Monday, April 15, 2024

An Open Letter to Every Automaker.

I love cars.

I used to love car advertising. Especially, work done at Carl Ally for Volvo, Fiat and Saab. At Scali McCabe Sloves for Volvo. Of course, VW at DDB. And especially at Ammirati & Puris for BMW. Oh, and Porsche, at various times at Chiat\Day or Fallon.

As much as there's an emotional side to buying a car, there's a rational side, too. These agencies knew both sides. How to speak to both. How to limbic and to logic.

But logic and rational has all but disappeared from advertising today. For a number of reasons.

One. We've had about thirty years of planner bullshit proclaiming decisions are emotionally-based rather than rationally-based. OK. I guess I'm an anomaly. If I'm going to spend hundreds on something, someone ought to give me some sort of permission to believe. 

I also happen to believe that a number of factual points together can build to an emotional connection. Here's a random VW ad. Read the copy. Maybe you'll get my point.



Two. We've had about thirty millennia of bullshit that people don't read. So we read that so often, we stopped writing. 

No one took the time to do any discovery or any verification, as I did for the past few moments. They just repeated "no one reads," because advertising is easier and cheaper to produce when it's dumber and commoditized.

Let's ignore the data below because, "no one reads."

$80 Billion in sales and over half-a-billion print books sold--yet "nobody reads."

Three. And most egregious. Agencies today have staffing protocols that make it impossible for people to learn about the products and services they're paid to advertising. Staffing in an agency today is "just-in-time." They've eliminated costly inventories of knowledge and expertise. When "availability is a capability," copy becomes generic.

Since the advent of practical electric vehicles from about ten years ago, automakers have been banging their drum on their own electrification forays.

In the eyes of automakers and their agencies, they only have to say "The new ____________. It's driving electrified."

That's Shakespearean in a way. The Bard wrote, "A rose is a rose is a rose." Madison Avenue writes, "an electric is an electric is an electric."

We've forgotten completely that our job is to differentiate. 

And to differentiate requires the time, intellect, empathy and skill to find out details and make them interesting and important to people. That's the thing about point One above. Emotions aren't ownable. Facts can be.

Like I said, I like cars. 


And the Wall Street Journal does a good job covering the multi-billion (or trillion) automobile industry. They just ran this article "The EV Battery of Your Dreams Is Coming." 

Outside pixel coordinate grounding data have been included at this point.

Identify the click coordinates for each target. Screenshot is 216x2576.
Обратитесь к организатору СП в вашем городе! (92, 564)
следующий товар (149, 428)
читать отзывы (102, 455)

There's a lot of tech in the article. About solid metal materials. About silicon, not graphite. About layers of batteries and anodes. About the expansion and contraction of batteries. Finally, even, about the very shape of batteries and a particular configuration's ability to increase range and decrease charging time and cost.

In short: All batteries are not the same. And in the coming years it won't be electrification that's the point, it will be the type of electrification. 

Actually, this short paragraph from the Journal, is exactly the kind of writing the ad industry no longer thinks is needed. Because even as though the average cost of a new car is around $47,000 and the average household income is around $80,000, car buying, like everything else, is based on emotions, right?

"...But BMW recently announced that it will begin selling the first vehicle using the company’s new platform for EVs, which it calls “Neue Klasse,” in 2025. These vehicles will have a new kind of battery which will hold more than 20% more energy than the previous type, and charging speed and range will also improve by up to 30%..."

What Madison Avenue will do with information like this will be interesting to see. Will they make it important and thereby sell more? Or will they just repeat 'no one reads' and not do anything with it?

GeorgeCo., LLC, a Delaware Company has over its five years of life differentiated dozens of products. From a tech company that protects the food supply from pathogens by detecting disease up to 500 times faster than previous protocols, to a pizza company that makes healthier snacks through alternative grains.

My offer to the automakers in the coming battery wars is simple. If you want someone who can drive sales for you by making the shape of a battery interesting, important and "I've got to have that," I'm your protoplasm.

This blog is actually a good example of my skill. I have the same letters and keyboard as everyone else. Yet I've written nearly 2,000,000 words here and get about 350,000 readers a month. 

That's fantastic for a blog. It wouldn't be bad for an automaker.